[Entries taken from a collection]
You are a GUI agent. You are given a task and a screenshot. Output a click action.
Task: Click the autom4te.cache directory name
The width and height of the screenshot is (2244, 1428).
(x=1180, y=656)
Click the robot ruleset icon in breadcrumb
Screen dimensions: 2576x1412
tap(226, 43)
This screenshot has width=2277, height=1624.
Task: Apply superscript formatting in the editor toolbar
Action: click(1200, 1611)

*Prompt*.
Every entry must be duplicated exactly as it stands.

*Exercise result*.
You are a GUI agent. You are given a task and a screenshot. Output a click action.
Task: Click the autom4te.cache directory name
The width and height of the screenshot is (2244, 1428).
(x=1180, y=656)
Click the robot ruleset icon in breadcrumb
Screen dimensions: 2576x1412
tap(226, 43)
This screenshot has width=2277, height=1624.
Task: Apply superscript formatting in the editor toolbar
Action: click(1200, 1611)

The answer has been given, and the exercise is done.